J’espère qu’on me fera des propositions sportives intéressantes. Je sais très bien que les équipes qui ne sont pas bien classées, ça va commencer à être chaud parce qu’il y a trois descentes. Est-ce que Choulet pourrait lui, avec son esprit commando et sa grande gueule, venir donner un coup de main ? Ça s’est passé comme ça à Chalon. Trois ans après on était champion (sourire). Moi j’ai envie de travailler. C’est tout. Oui on regarde les résultats à droite à gauche. Ce n’est pas une envie de voir les gens se casser la gueule.

Quels seraient les bonnes conditions pour pouvoir accepter un job ?

Il n’y aurait pas grand chose que je refuserais mis  part Roanne qui est pour moi très compliqué. Roanne, c’est mon club de cœur, je suis arrivé en 2000 ici. Comment peut-on envisager que je revienne à Roanne avec une possibilité de descendre ? Je ne pourrais pas, c’est au-delà de mes forces. Faire descendre mon équipe de cœur, je ne pourrais pas. Si jamais je revenais à Roanne, c’est pour faire quelque chose de sérieux. Je ne dis pas que ce qui est fait actuellement n’est pas sérieux… Après, les autres équipes, franchement, peu importe. Evidemment une équipe qui a un peu de moyens, c’est plus intéressant. On peut chercher autre chose que le maintien même si maintenant il y a Monaco et surtout l’ASVEL qui sont des clients extrêmement difficiles à manœuvrer.

Pour finir, avez-vous quelque chose à ajouter ?

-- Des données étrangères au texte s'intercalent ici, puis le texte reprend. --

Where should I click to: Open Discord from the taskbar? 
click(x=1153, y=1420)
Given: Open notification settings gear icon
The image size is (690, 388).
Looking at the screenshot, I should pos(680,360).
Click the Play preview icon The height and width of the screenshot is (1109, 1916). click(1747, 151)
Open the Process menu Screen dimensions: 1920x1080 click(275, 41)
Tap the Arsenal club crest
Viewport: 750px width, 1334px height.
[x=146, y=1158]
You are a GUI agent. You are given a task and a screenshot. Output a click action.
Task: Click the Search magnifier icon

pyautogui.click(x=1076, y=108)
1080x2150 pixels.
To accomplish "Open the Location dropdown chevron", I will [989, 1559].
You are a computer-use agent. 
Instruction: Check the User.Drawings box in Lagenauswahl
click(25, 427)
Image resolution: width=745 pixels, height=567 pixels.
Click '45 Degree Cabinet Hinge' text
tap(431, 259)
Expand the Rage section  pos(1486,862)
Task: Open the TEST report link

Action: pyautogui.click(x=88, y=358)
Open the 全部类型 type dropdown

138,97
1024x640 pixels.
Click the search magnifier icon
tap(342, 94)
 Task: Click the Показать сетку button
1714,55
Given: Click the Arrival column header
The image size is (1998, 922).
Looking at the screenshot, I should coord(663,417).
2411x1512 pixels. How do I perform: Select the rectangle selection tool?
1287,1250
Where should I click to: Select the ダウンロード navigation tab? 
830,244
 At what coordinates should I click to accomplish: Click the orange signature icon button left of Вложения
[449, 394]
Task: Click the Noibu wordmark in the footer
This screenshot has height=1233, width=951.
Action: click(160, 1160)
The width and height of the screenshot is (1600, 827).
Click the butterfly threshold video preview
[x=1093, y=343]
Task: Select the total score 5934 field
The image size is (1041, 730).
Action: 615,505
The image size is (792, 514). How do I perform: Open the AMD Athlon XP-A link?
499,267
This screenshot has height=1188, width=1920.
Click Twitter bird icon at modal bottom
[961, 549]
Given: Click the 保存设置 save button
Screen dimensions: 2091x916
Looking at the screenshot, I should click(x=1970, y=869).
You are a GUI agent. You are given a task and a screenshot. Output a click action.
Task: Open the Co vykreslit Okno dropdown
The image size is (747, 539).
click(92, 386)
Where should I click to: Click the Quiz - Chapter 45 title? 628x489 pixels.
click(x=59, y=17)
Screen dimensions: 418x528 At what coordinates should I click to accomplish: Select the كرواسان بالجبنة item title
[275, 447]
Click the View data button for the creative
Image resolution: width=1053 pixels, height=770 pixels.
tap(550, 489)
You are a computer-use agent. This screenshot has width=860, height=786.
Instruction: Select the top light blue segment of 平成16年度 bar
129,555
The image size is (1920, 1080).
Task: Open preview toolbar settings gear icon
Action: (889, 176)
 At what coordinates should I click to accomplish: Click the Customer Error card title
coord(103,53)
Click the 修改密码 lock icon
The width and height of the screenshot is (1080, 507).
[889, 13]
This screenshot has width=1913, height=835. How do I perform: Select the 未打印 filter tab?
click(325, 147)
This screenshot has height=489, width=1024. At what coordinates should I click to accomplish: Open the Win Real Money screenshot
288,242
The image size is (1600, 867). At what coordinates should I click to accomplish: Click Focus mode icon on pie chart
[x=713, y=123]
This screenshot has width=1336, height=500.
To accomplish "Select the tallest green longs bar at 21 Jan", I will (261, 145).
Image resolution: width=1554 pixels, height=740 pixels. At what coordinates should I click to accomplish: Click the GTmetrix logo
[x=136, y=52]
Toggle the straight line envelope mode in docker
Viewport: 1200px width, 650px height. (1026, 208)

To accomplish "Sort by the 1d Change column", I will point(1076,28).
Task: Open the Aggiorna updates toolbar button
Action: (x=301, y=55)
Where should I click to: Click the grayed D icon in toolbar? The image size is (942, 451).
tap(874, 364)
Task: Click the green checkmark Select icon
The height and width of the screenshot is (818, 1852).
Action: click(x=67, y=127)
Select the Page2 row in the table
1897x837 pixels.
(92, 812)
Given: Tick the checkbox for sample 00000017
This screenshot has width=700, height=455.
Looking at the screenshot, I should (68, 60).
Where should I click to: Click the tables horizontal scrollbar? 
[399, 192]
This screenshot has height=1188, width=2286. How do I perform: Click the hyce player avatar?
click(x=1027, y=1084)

Non, non… Si ce n’est que je trouve le temps long. Heureusement qu’il y a le blues et la moto parce que sinon ça serait compliqué. Le moment le plus dur pour moi c’est le samedi à 17 heures. C’était le moment la douche, celui où je mettais le costard et la cravate et que je partais au boulot. On bosse toute la semaine mais le vrai boulot, c’est de gagner des matchs. Tous les samedis il y a un petit pincement qui fait que c’est compliqué. Je fais toujours autre chose dans ces moments-là pour ne pas y penser.